With the advantage of hindsight, of course we know the right answer. A number of countries were celebrating the first decade of the 21st century with house price bubbles. With hindsight, we also know that U.S. house prices had reached their bubble peak in the second quarter of 2006, just before the Congress opened. Then came the calamitous consequences of the bust, accompanied by a constant new question: How long can this disastrous housing bust last?

Six long years later, the U.S. housing market is finally bottoming. Interestingly, six years is the international, historical average duration of the housing bust which inevitably follows a mortgage credit and house price bubble, as calculated by Carmen Reinhart and Kenneth Rogoff in their book, This Time is Different (2009).

As shown in Chart 1, average U.S. house prices, after falling about 34%, are moving generally sideways, and are slightly above their level of a year ago. As also shown on the chart, they have fallen below their trend line, and have returned to the levels of 2003. One 2012 survey found house prices rising in about 40% of the 384 U.S. metropolitan areas it covered and observed that “It is now cheaper to buy than to rent in many U.S. markets.” In recent months, the number of house sales has increased and inventory-to-sales ratios, price-to-rent ratios, and price-to-income ratios have all improved.



The extent of the house price correction and the probability of having reached a bottom are even more evident if we measure house prices in real, or inflation-adjusted terms, as shown in Chart 2. In inflation-adjusted terms, U.S. house prices have fallen not 34%, but 41% and are all the way back to the level of 1999, thirteen years ago. In other words, looked at in inflation adjusted terms, the entire house price bubble has been reversed.



Consistent with these thoughts, a July, 2012 Deutsche Bank study, “Global Home Prices,” considers the relationships of house prices-to-rents and house prices-to-household income. It concludes that U.S. house prices have become undervalued on fundamentals by 10%. Indeed, we would expect fundamental undervaluation, as well as having fallen below the trend line, at a market bottom.

Delinquencies on U.S. mortgage loans, while still at high levels, have significantly decreased. They are bad, but much less bad than before. Chart 3 shows the percentage of prime mortgage loans 90 days or more delinquent, according to the Mortgage Bankers Association quarterly survey.



Similarly with subprime mortgage delinquencies: still bad, but less bad, as shown in Chart 4.

The RE/MAX National Housing Report suggests that “2012 has become the year of the housing recovery” for the U.S. Trying to put all the factors together, it seems to me this is a little optimistic. We can say that 2012 seems to be the year the U.S. housing market has bottomed at long last. It seems likely that 2013 will be the year a cyclical recovery gets under way. We can discuss whether this is proving correct at the IUHF World Congress in Vienna in June, 2013!
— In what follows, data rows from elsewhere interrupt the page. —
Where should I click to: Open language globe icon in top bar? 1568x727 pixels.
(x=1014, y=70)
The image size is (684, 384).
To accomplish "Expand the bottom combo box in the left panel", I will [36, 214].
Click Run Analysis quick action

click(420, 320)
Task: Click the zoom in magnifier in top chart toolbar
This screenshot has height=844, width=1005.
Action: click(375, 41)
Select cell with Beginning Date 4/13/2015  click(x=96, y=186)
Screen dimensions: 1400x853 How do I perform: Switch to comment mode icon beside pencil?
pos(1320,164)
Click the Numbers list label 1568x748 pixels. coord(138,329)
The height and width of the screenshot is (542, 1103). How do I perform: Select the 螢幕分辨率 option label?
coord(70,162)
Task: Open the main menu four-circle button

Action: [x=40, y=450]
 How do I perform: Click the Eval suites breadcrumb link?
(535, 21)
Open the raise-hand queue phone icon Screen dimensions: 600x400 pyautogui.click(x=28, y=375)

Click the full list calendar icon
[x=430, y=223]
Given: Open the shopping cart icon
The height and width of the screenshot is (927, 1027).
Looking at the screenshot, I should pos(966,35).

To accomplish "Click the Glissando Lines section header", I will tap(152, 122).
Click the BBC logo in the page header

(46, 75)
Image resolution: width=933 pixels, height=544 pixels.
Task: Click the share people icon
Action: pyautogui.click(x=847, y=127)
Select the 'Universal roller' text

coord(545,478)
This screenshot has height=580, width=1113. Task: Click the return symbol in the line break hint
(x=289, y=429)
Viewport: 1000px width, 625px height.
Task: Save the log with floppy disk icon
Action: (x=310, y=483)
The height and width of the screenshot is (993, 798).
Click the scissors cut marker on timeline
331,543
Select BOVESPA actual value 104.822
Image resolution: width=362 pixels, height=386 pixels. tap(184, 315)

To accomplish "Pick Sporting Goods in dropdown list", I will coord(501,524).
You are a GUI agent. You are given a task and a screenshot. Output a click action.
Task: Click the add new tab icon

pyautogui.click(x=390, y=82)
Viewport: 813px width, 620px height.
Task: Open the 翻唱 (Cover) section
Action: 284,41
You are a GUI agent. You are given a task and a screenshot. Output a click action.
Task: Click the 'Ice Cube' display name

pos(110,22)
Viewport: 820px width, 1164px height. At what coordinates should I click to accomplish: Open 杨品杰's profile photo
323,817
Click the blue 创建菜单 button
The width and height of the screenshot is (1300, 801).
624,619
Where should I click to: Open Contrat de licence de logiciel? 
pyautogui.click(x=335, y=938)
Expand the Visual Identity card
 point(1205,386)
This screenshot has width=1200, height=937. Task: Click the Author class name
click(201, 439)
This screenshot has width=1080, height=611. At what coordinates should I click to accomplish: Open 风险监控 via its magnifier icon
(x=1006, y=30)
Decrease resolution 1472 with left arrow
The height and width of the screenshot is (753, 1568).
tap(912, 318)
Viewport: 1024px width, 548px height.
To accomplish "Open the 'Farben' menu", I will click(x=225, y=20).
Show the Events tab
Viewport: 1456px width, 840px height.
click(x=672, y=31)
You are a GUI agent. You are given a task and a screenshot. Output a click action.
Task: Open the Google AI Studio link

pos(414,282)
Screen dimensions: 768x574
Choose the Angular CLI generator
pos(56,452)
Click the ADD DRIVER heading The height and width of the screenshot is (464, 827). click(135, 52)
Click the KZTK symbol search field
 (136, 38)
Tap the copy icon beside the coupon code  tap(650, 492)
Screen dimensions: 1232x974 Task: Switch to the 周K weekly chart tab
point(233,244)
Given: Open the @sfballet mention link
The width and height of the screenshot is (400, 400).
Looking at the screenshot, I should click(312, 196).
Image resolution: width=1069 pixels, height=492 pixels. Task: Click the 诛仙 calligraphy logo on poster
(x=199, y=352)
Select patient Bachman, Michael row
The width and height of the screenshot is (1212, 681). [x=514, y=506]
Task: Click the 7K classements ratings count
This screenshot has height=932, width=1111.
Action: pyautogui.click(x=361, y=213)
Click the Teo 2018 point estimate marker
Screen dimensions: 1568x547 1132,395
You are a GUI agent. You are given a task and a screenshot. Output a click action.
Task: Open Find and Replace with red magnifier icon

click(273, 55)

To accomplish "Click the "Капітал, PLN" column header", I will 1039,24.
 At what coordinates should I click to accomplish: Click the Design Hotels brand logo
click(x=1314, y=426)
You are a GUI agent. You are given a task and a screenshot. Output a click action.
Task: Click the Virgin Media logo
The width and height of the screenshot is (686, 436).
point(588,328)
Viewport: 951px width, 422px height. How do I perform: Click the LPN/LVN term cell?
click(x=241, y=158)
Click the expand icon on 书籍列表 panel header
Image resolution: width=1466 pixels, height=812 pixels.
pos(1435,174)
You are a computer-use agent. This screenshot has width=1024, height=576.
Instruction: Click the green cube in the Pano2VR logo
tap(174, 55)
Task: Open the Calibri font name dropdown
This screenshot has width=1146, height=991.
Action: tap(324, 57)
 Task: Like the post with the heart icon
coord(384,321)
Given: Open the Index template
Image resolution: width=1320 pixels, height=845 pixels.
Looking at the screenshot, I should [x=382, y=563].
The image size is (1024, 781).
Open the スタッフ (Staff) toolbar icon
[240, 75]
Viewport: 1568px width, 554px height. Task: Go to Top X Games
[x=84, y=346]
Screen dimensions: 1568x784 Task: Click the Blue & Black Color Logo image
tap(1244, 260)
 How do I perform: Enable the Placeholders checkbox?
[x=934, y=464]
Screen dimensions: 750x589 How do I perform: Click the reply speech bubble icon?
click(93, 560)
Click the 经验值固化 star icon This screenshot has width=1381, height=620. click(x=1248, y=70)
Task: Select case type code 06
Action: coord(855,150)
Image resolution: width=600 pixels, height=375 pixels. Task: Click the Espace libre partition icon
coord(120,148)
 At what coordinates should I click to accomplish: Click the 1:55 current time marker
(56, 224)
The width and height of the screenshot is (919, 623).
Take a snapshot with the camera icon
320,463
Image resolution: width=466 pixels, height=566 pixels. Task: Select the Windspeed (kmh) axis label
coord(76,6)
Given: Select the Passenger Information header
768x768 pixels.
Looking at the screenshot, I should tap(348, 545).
Also at the Vienna World Congress, we should consider a quite fascinating development in North America. Take a look at the vivid contrast between Canadian and U.S. house prices, as shown in Chart 5.



Relative to the year 2000, Canadian house prices have moved far above the levels reached in the U.S. at the top of its bubble. After an eight year run-up and then a brief correction in 2009, Canada’s house prices have been rapidly inflating for three more years, giving rise to anxiety about whether this is yet another house price mortgage credit bubble. So the key question posed at the 2006 World Congress is again being debated in Canada.

Alex J. Pollock can be reached at apollock@aei.org.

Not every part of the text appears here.